** Your assignment **
All lines from the one with "Privacy Policy (544, 2196)" through the final line below are to be reproduced exactly; omit the others.

═══ Material for this exercise ═══

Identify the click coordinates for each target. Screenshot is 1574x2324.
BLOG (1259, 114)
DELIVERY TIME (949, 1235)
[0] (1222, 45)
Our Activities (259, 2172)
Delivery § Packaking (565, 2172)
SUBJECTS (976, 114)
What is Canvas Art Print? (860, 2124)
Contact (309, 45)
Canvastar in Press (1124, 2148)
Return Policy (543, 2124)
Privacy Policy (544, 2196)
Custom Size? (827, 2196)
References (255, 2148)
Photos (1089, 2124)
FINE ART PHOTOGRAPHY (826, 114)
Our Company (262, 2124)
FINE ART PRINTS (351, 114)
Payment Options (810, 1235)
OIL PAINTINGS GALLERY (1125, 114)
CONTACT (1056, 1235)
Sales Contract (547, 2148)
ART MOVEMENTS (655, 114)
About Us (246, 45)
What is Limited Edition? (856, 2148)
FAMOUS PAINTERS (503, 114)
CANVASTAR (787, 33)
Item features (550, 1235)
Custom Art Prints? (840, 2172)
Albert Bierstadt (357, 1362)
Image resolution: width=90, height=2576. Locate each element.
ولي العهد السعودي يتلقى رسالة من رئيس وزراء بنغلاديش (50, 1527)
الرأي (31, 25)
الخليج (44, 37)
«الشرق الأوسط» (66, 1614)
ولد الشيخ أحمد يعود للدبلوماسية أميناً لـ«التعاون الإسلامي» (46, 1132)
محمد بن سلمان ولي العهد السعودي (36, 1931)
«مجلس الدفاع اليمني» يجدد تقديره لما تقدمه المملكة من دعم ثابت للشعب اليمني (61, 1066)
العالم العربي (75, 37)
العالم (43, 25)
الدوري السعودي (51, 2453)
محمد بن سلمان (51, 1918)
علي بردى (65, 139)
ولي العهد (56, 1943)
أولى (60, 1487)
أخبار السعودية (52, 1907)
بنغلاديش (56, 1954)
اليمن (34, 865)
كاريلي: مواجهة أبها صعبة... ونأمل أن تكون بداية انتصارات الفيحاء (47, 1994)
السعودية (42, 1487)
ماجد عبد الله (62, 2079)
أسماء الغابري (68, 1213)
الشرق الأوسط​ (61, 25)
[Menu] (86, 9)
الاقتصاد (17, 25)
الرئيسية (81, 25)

═══

** Answer section **
Privacy Policy (544, 2196)
Custom Size? (827, 2196)
References (255, 2148)
Photos (1089, 2124)
FINE ART PHOTOGRAPHY (826, 114)
Our Company (262, 2124)
FINE ART PRINTS (351, 114)
Payment Options (810, 1235)
OIL PAINTINGS GALLERY (1125, 114)
CONTACT (1056, 1235)
Sales Contract (547, 2148)
ART MOVEMENTS (655, 114)
About Us (246, 45)
What is Limited Edition? (856, 2148)
FAMOUS PAINTERS (503, 114)
CANVASTAR (787, 33)
Item features (550, 1235)
Custom Art Prints? (840, 2172)
Albert Bierstadt (357, 1362)
Image resolution: width=90, height=2576. Locate each element.
ولي العهد السعودي يتلقى رسالة من رئيس وزراء بنغلاديش (50, 1527)
الرأي (31, 25)
الخليج (44, 37)
«الشرق الأوسط» (66, 1614)
ولد الشيخ أحمد يعود للدبلوماسية أميناً لـ«التعاون الإسلامي» (46, 1132)
محمد بن سلمان ولي العهد السعودي (36, 1931)
«مجلس الدفاع اليمني» يجدد تقديره لما تقدمه المملكة من دعم ثابت للشعب اليمني (61, 1066)
العالم العربي (75, 37)
العالم (43, 25)
الدوري السعودي (51, 2453)
محمد بن سلمان (51, 1918)
علي بردى (65, 139)
ولي العهد (56, 1943)
أولى (60, 1487)
أخبار السعودية (52, 1907)
بنغلاديش (56, 1954)
اليمن (34, 865)
كاريلي: مواجهة أبها صعبة... ونأمل أن تكون بداية انتصارات الفيحاء (47, 1994)
السعودية (42, 1487)
ماجد عبد الله (62, 2079)
أسماء الغابري (68, 1213)
الشرق الأوسط​ (61, 25)
[Menu] (86, 9)
الاقتصاد (17, 25)
الرئيسية (81, 25)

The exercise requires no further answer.